KULTUR Das Figurentheater geht nach 22 Jahren erstmals nicht im Schnoor in die neue Spielzeit. Im Waller Volkshaus ist Platz für 130 Zuschauer

Von FEZ
Ohne die Verknüpfung von Pädagogik und Kultur gäbe es das neue Theater nicht.

Wenn das Figurentheater Theatrium immer mal als „Kleinod der bremischen Theaterszene“ gepriesen wurde, dann galt das im doppelten Wortsinne: Einmal sind da die großen Theater – das am Goetheplatz und die Shakespeare Company –, neben denen das Theatrium ein per se kleines Haus ist. Und dann war da der Platz. Im Packhaus im Schnoor konnte es nie mehr sein als ein winziges Od.

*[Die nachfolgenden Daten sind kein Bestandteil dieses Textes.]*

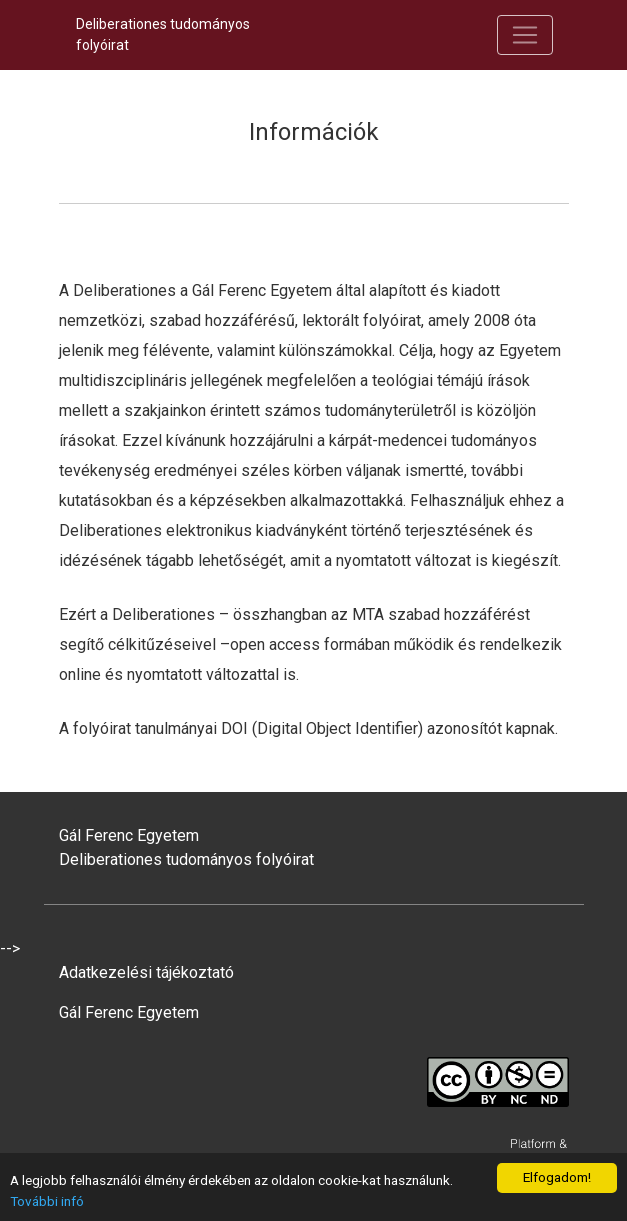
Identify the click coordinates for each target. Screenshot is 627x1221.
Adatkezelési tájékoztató (146, 972)
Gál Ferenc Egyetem (129, 1012)
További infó (47, 1201)
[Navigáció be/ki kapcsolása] (525, 35)
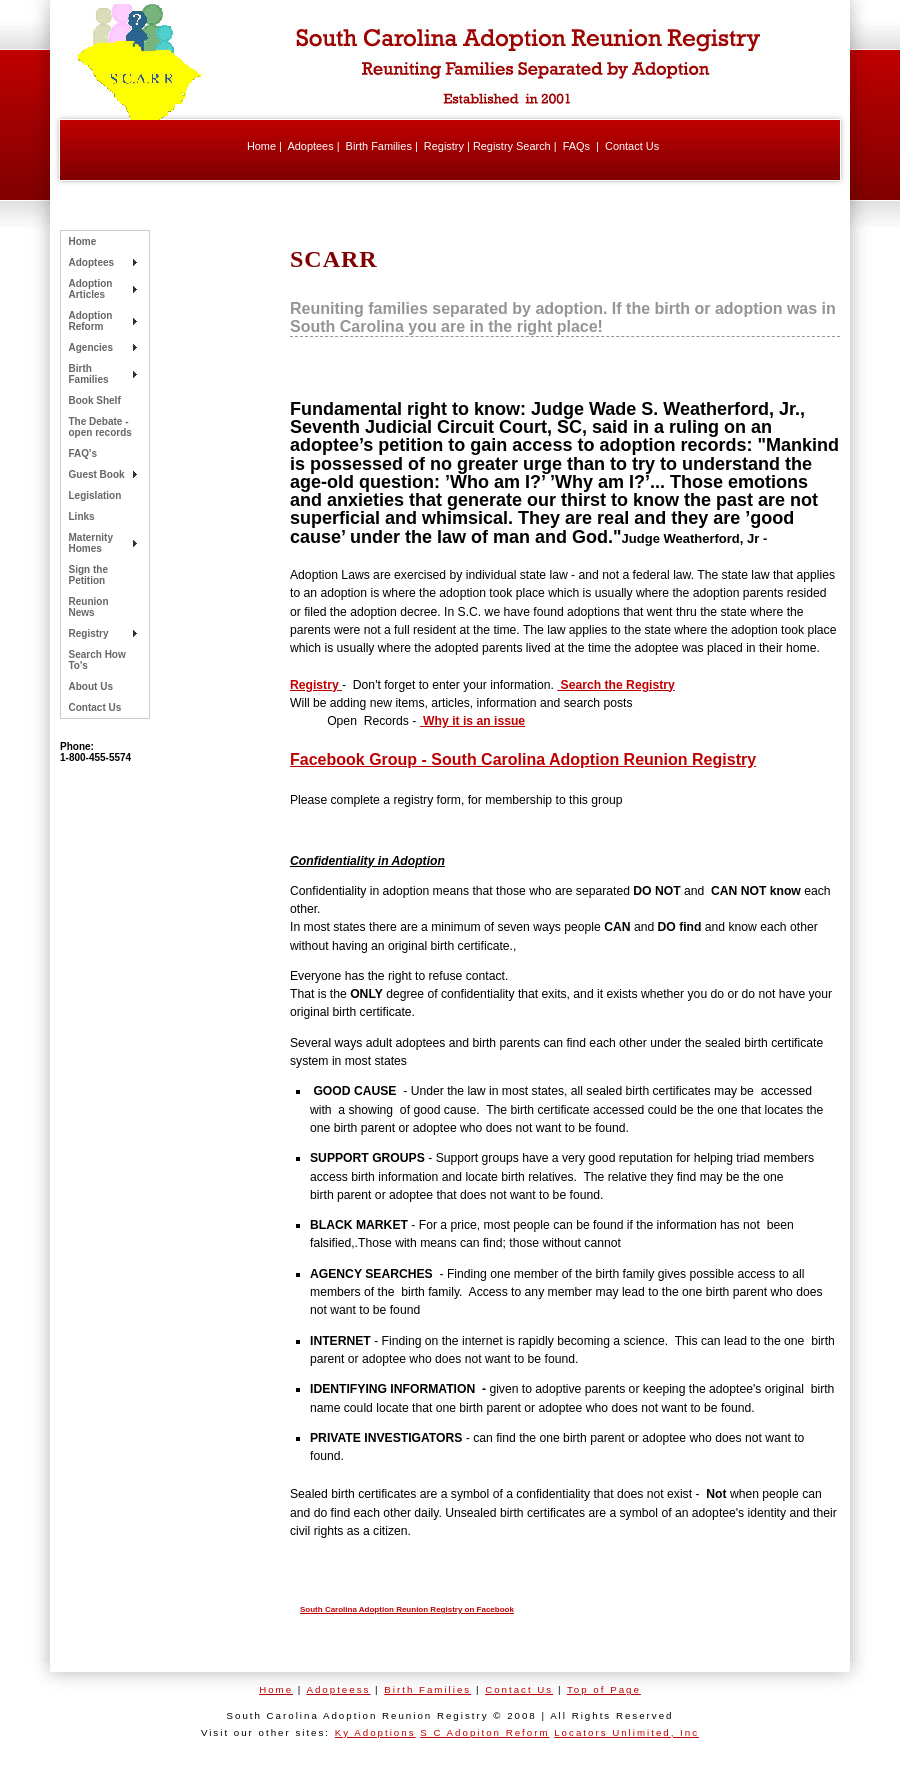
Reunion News (89, 607)
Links (82, 516)
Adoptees (310, 146)
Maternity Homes (91, 543)
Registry (444, 146)
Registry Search (512, 146)
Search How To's (97, 660)
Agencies (91, 347)
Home (261, 146)
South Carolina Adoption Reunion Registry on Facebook (407, 1609)
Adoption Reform (91, 321)
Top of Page (604, 1689)
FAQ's (83, 453)
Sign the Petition (88, 575)
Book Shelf (95, 400)
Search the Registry (616, 685)
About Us (91, 686)
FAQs (576, 146)
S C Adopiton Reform (484, 1732)
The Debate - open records (100, 427)
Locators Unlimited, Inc (626, 1732)
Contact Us (632, 146)
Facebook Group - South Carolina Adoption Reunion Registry (523, 759)
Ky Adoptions (375, 1732)
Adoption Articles (91, 289)
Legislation (95, 495)
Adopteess (338, 1689)
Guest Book (97, 474)
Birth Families (379, 146)
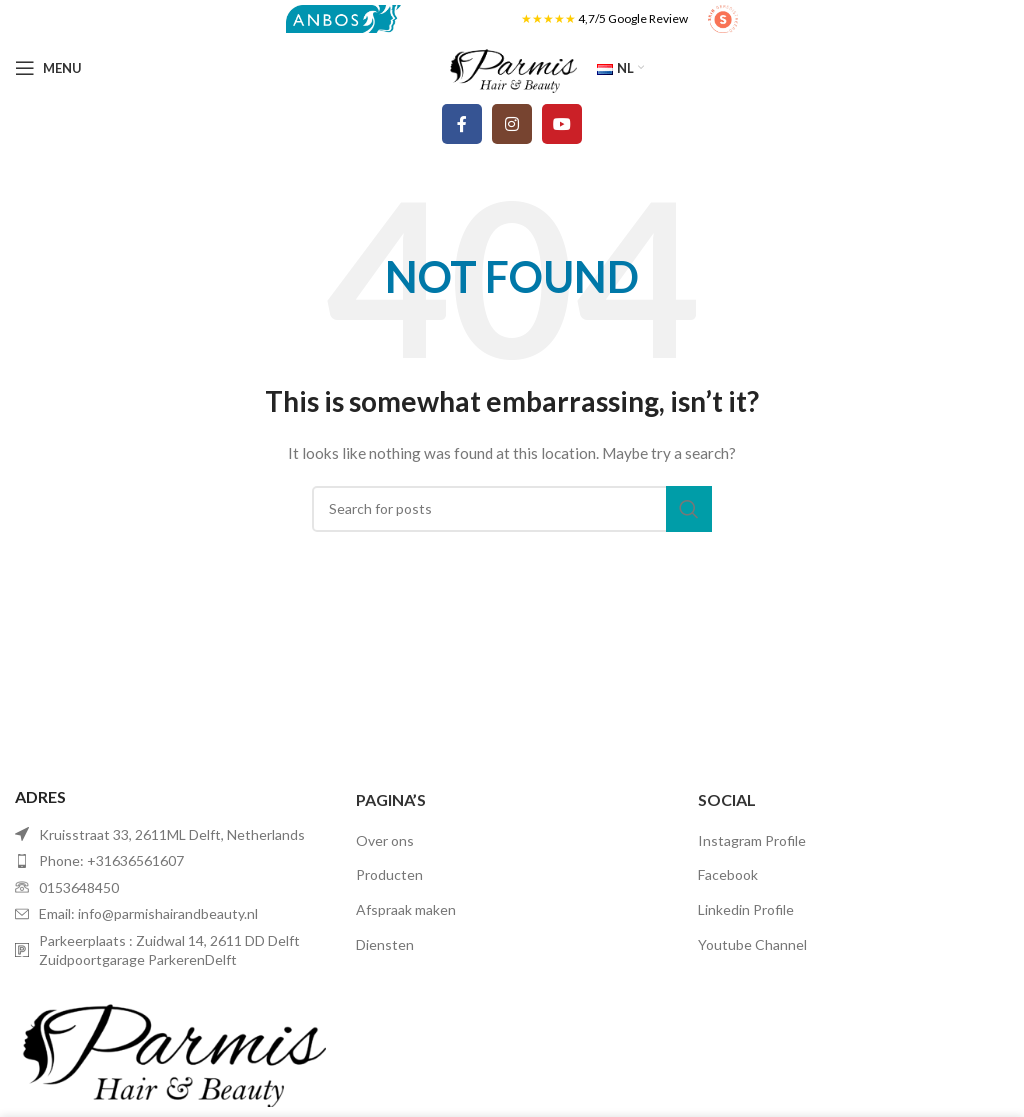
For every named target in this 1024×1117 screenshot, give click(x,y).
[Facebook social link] (462, 124)
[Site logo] (343, 17)
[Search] (512, 509)
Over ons (385, 840)
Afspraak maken (406, 909)
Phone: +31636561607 (111, 860)
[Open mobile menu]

Damit ist es jetzt vorbei, seit gestern hat das Fünf-Personen-Ensemble um Detlef-A. Heinichen Platz im ehemaligen Casino des Waller Volkshauses an der Hans-Böckler-Straße. Ein Zuschauerraum mit 130 Plätzen und Guckkastenbühne ist dort entstanden, für zunächst 15 Jahre vermietet von der landeseigenen Immobiliengesellschaft Immobilien Bremen.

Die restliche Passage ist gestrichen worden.